On Thu, 18 Oct 2007, Arthur Pemberton wrote:
On 10/18/07, Les Mikesell <lesmikesell@xxxxxxxxx> wrote:
The place it can hurt is if it causes enough problems that some number
of users don't don't upgrade to the versions that use it or don't do
timely updates because they have a history of introducing new problems.
This drops your first and best line of defense.
Les, please... this is a public list. Do not spread FUD... there is no
history of SELinux updates causing problems.
[snip]
*raised eyebrows*
Really? You mean it has never rendered *many* systems effectively broken
at run level 5 because it broke X after an SELinux update? Glad to know it
"never happened". You personally POSTED in a Fedora-List thread on that
one:
"Sorry dude, but join the club, best bet is to downgrade to the
previous version, and put an except in your yum.conf so yum
won't upgrade it again." Arthur Pemberton, June 29, 2005 12:16:38 -0400
And it has never caused systems running in *permissive* mode have yum/rpm
lockups (June 2007, https://bugzilla.redhat.com/show_bug.cgi?id=245389).

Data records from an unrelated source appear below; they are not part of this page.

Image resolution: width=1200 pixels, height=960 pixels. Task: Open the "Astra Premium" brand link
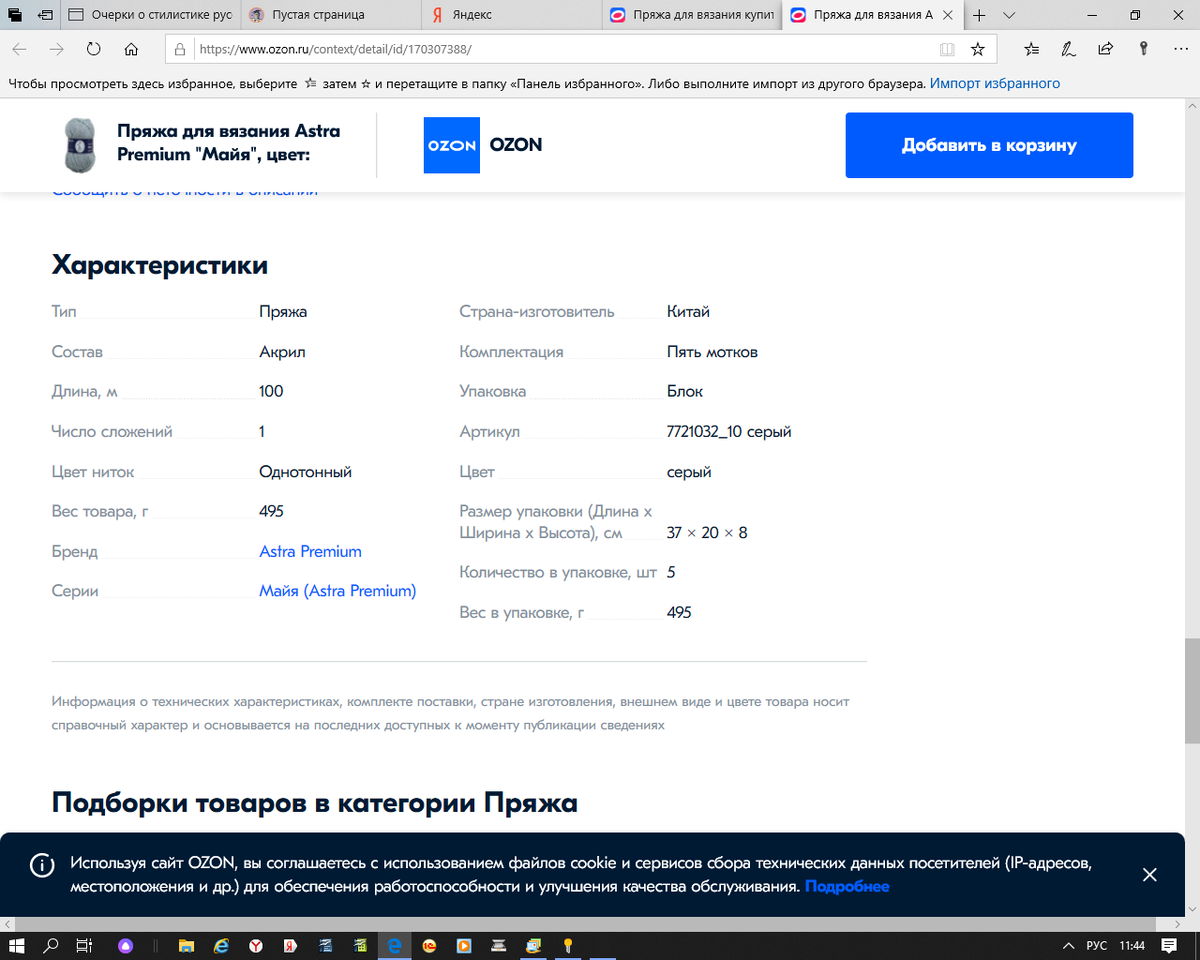click(310, 551)
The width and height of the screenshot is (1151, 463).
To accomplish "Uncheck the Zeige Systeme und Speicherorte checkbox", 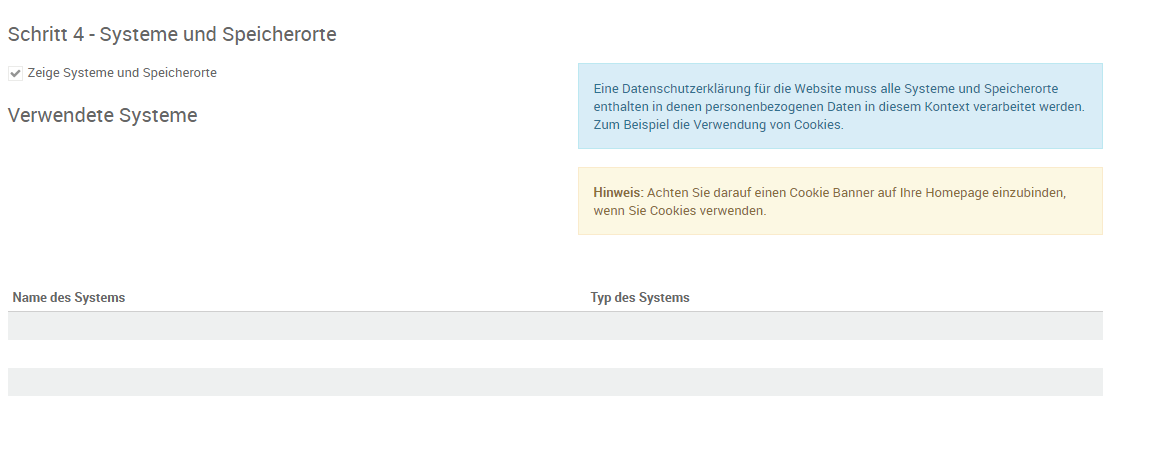I will 15,73.
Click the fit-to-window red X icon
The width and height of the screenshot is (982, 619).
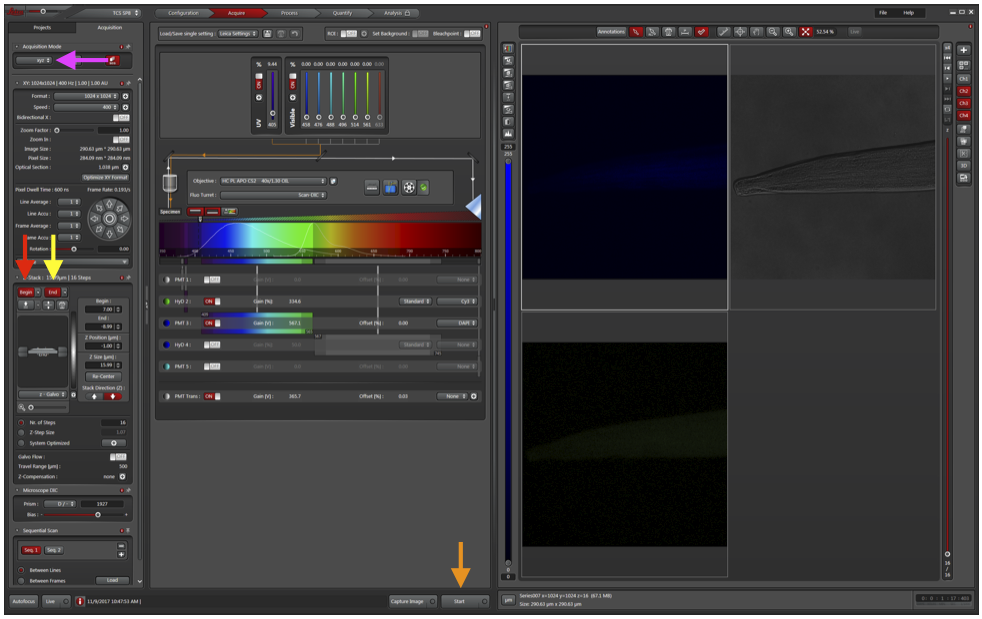pos(805,31)
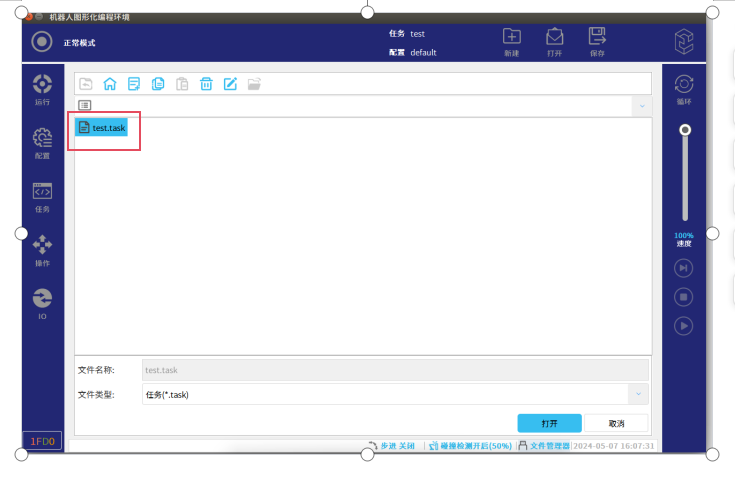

I found 163 'high' or 'urgent' SELinux bugs reported in bugzilla.
Things like "selinux prevents X clients from starting", 'selinux prevents
mkinitrd from running properly',' 'SELinux Update Renders Static IP
Addressing Unusable', 'policy prevents Dovecot from working', 'policy
prevents procmail from being used a as local delivery agent', 'selinux
prevents xen hotplug in Fedora 7', 'ypbind cannot run with
selinux-policy-targeted', 'mod_jk malfunctions when selinux is enforced',
'ntpd would not start', 'Unable to login using Squirrelmail', 'selinux
update breaks spamassassin/procmail', 'selinux breaks prelink', 'dhcpd
conflict with selinux', 'selinux blocks swapon when called from
/etc/rc.d/rc.sysinit', 'crond doesn't run jobs in /var/spool/cron/root'.
SELinux and its updates have a *LONG* and *ONGOING* history of causing
serious, even fatal, system problems (the last one I listed above is only
a week old!)
--
Benjamin Franz
"It is moronic to predict without first establishing an error rate
for a prediction and keeping track of oneâ??s past record of accuracy."